Следующая оппозиция: сущее как сущность (essentia) и сущее как существование (existentia). Сущность — основа, единство, устойчивость, определенность (форма)—это сфера всеобщего как истинного бытия. Сфера же вещей — сфера единичного с его индивидуальностью, временностью. Оно не обладает истинным бытием. Сфера сущностей — это сфера идеального, где нет изменения, временности, сфера непреходящего, без existentia, без конкретности и жизненности, сфера совершенного. Мир вещей — сфера низшего, недействительного. Позитивно здесь, что всеобщему приписывается бытие, негативно — только essentia обладает собственным бытием, но не вещи.
Напротив, номинализм считает, что сущности, универсалии не имеют собственного бытия, а лишь в мышлении, в абстракции. Сущее в полной мере присуще отдельному, существующему, и бытие есть existentia. Причем таковы не только вещи, но и живые существа, личности, общества — все, что индивидуально, временно.
Как и прежде, здесь перед нами две ошибочные крайности, поскольку essentia не менее бытийствует, как existentia.

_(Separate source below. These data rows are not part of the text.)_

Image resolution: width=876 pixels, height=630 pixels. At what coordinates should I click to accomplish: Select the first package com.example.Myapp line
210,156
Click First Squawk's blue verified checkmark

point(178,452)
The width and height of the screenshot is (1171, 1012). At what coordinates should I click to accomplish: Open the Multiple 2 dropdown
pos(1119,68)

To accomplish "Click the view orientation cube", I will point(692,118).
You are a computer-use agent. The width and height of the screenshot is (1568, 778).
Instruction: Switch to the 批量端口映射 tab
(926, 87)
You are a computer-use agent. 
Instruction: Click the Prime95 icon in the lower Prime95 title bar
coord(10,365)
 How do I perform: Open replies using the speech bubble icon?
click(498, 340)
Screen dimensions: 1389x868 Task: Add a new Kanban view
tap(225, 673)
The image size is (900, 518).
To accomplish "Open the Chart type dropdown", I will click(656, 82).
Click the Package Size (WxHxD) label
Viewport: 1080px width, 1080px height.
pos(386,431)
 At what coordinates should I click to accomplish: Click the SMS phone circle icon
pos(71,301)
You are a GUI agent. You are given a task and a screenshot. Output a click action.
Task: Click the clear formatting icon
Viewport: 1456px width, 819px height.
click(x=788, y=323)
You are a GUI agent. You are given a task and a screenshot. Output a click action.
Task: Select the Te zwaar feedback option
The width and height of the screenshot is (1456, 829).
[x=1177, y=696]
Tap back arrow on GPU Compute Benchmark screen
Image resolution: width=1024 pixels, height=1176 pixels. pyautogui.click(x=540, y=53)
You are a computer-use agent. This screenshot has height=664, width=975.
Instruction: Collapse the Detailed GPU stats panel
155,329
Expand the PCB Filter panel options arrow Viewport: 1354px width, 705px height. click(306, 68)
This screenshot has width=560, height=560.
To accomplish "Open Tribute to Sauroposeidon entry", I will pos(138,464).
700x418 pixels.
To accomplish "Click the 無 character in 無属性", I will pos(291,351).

Такими же крайностями выступают утверждения атомистики, что сущее— это индивидуум, элемент, атом, клетка, человек, и противоположный взгляд, что индивидуум не обладает самостоятельным бытием, а лишь как элемент целостности, системы, и тем самым целое более высокое образование и представляет более высокий способ бытия.
Таким образом, понимание сущего как сущего движется через противоположности. Но оно есть общее части и целого, единства и многообразия, устойчивого и становящегося, определенного и неопределенного, зависимого и независимого, всеобщего и индивидуального.8
В параграфе «Сущее как предмет, феномен и подручное (Zuhandes)» Гартман подчеркивает, что следует отличать интенциональную предметность от в себе бытия предмета. Познание вообще было бы невозможным, если не полагать независимое бытие предмета. В связи с этим Гартман отмечает непоследовательность феноменологического понимания предмета. Если предмет полагается познанием, то быть предметом исходит не от сущего, а от интенциональной установки субъекта, т. е. отрицается независимое бытие предмета. Интенция познания предполагает сущее, но не наоборот. Положение не меняется, если предмет заменить феноменом. Феномен тогда есть себя показывающее сущее. Но в сущем есть скрытое, которое не становится феноменом. Но и в сущности феномена не положено, что сущее всегда себя показывает. Есть видимые феномены, пустые видимости, которые не есть проявление чего-то. Сущее как сущее — не феномен. Неверно, что всякое сущее есть предмет или феномен. Таковым оно становится в гносеологическом отношении, т. е. по отношению к субъекту.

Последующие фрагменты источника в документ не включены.